The simulations were executed on LS-DYNA R11.1 explicit single-precision MPP solver. One node on an HPC architecture with Intel Xeon Gold 6130 16 cores was adopted. Sandwich FE models with metallic circular flat support had 873,318 nodes, 832,596 solid elements, and 661,632 shell elements. On the other hand, the sandwich model without the metallic support plate had 836,454 nodes, 795,732 solid elements, and 661,632 shell elements. Every simulation was completed in a mean of 10 h.

4. Material Model for Progressive Damage Failure Analysis of Composite Structure

Composite structures have the potential to exhibit different and simultaneous failure mechanisms when subjected to multiple loading conditions. Tensile and compressive fiber fracture, intralaminar matrix fracture within CFRP plies, delaminations between adjacent plies, adhesive debonding, sandwich core crushing, etc. All these failure mechanisms interact and influence the final failure mode of the evaluated composite sample. No strain-dependent material properties were evaluated in this research activity. Multiple intralaminar material models are available and different numerical methodologies can be selected to reproduce the composite elastic and fracture evolution in LS-DYNA [17]. The presented research focused on the material formulation defied by the MAT58 scheme according to Matzenmiller et al. [26] and related to the composite laminate simulation. MAT58 defines a smooth stress-strain relation and implements classic Hashin failure criteria to control the failure initiation inside a specific element. An effective strain parameter (ERODS) is used to control the erosion of FE elements inside this numerical model during a post-failure condition. Post-failure softening values can be defined in the described material model to manage the residual strength of selected material directions (SLIMxx). Moreover, a detailed application of several composite material models was reported in [12]. Material and numerical parameters obtained through a calibration process and adopted in the selected composite material formulation are proposed in

Table 5. MAT58 intralaminar numerical parameters.
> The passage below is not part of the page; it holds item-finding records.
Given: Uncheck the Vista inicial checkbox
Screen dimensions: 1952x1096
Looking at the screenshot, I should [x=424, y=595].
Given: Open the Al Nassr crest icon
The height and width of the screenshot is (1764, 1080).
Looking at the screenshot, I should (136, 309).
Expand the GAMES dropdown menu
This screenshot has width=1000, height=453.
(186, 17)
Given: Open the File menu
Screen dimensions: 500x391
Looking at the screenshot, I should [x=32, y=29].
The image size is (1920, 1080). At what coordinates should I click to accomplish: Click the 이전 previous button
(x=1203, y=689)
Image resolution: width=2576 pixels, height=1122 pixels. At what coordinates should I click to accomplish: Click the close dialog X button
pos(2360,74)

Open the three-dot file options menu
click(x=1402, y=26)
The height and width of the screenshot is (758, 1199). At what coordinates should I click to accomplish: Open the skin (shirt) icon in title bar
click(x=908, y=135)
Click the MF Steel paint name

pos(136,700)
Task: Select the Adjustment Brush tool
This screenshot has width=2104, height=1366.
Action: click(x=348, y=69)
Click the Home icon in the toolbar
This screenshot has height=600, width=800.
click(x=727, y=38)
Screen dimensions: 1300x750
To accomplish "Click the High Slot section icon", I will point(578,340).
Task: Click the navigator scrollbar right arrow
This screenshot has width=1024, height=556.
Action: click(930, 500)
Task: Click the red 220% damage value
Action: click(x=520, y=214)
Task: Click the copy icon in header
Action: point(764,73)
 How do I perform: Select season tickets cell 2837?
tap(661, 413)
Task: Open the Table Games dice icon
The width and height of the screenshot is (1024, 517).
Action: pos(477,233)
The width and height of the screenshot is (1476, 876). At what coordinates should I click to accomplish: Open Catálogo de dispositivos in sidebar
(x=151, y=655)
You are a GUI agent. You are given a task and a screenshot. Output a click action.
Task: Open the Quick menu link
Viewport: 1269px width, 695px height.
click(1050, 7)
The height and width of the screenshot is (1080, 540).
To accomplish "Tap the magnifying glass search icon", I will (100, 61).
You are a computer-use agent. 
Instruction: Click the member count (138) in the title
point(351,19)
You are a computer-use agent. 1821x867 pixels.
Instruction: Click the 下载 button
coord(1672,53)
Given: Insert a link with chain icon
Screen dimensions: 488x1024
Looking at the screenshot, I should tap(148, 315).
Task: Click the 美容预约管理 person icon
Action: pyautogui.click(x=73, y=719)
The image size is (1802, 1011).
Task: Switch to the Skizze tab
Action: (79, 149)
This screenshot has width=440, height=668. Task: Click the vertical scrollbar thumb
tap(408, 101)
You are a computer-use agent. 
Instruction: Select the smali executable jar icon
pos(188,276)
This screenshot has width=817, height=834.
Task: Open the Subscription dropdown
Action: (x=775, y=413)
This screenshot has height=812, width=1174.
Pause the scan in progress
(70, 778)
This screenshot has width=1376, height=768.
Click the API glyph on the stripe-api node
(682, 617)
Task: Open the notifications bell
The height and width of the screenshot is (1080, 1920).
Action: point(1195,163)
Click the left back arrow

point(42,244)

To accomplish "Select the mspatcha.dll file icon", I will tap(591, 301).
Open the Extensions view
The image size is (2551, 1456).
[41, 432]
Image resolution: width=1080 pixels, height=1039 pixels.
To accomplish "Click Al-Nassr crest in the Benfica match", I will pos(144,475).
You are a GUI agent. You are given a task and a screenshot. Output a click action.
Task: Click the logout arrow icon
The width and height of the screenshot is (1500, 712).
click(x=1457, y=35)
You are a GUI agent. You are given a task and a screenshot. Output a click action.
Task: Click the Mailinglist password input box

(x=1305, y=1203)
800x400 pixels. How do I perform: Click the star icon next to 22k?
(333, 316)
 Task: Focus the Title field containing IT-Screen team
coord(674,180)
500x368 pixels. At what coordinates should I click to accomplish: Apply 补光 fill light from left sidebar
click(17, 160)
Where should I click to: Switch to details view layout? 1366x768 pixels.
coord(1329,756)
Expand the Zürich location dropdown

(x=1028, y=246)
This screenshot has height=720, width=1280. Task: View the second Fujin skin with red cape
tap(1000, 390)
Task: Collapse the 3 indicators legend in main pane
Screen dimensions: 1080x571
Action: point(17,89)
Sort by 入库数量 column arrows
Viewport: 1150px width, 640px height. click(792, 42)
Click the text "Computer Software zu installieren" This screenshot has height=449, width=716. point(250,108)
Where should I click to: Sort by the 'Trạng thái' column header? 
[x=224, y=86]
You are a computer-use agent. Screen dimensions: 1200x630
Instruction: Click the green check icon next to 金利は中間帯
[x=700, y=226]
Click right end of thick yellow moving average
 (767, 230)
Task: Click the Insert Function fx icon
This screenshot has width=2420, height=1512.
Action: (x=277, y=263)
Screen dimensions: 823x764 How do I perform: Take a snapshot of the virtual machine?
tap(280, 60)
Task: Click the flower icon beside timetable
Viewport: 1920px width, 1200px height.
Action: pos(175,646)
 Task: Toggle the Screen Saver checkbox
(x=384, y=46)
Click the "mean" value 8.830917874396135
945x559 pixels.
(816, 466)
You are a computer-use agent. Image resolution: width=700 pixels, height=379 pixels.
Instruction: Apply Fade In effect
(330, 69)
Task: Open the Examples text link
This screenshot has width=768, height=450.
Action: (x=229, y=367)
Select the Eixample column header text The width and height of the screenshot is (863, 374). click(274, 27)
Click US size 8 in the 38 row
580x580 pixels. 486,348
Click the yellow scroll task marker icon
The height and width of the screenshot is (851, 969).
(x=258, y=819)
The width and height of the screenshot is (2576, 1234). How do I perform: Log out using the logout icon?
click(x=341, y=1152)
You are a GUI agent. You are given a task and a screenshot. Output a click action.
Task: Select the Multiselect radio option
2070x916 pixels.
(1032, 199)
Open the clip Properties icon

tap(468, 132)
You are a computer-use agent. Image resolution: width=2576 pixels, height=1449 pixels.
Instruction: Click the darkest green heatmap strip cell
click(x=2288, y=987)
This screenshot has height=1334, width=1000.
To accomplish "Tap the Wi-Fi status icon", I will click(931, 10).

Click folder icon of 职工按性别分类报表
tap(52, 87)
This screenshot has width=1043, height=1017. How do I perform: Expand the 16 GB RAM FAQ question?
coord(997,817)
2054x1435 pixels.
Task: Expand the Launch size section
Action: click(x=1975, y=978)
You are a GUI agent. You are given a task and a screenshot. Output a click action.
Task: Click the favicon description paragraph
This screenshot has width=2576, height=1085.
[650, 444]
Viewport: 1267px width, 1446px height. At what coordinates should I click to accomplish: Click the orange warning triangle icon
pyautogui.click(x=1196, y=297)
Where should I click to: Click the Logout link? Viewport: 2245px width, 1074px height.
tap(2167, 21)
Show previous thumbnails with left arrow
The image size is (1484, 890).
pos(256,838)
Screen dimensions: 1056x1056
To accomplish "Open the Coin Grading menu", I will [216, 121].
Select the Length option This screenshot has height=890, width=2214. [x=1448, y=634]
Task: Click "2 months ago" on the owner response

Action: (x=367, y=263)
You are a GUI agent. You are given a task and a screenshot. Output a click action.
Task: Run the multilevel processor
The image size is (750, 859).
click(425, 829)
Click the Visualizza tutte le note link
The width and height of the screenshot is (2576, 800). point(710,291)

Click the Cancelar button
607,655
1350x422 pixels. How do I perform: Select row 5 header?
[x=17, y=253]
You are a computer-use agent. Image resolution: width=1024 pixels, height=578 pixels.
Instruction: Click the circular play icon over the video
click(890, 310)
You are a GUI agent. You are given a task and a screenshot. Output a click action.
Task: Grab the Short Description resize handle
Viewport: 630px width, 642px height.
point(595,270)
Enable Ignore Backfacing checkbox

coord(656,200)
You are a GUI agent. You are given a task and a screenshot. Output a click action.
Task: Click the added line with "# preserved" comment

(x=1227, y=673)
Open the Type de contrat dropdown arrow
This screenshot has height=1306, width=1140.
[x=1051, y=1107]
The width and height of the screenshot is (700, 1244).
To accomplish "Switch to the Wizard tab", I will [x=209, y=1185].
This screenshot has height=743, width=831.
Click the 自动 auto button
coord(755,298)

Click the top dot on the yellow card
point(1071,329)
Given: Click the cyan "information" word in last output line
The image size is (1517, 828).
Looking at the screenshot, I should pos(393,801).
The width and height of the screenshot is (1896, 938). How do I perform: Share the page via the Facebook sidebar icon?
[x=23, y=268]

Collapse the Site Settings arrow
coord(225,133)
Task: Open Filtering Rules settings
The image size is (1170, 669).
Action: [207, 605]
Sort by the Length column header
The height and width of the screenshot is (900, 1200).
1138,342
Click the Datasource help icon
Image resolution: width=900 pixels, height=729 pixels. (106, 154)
Variable	Definition	Inserted Value
SLIMT1	Post failure maximum stress limit 1-tension	0.25
SLIMT2	Post failure maximum stress limit 2-tension	0.90
SLIMC1	Post failure maximum stress limit 1-compression	0.45
SLIMC2	Post failure maximum stress limit 2-compression	0.90
SLIMS	Post failure maximum plane stress shear direction	0.90
TFAIL	Time step criteria for element deletion	1.0 × 10−8
ERODS	Maximum effective strain for element failure	−0.3
E11C	Strain at longitudinal compressive strength	0.0065
E11T	Strain at longitudinal tensile strength	0.012
E22C	Strain at transverse compressive strength	0.00231
E22T	Strain at transverse tensile strength	0.0012
GMS	Engineering shear strain at shear strength	0.03144

.

The Cohesive Zone Model (CZM) is a mathematical technique that tries to represent the stress-displacement relation that exists around an initiated material crack. The CZM method is based on a nonlinear numerical procedure that consists of reproducing the initiation and evolution of cracks or delaminations in a known a priori propagation path. A characteristic bi-linear cohesive curve is described in terms of local stress versus crack opening displacement Figure 7.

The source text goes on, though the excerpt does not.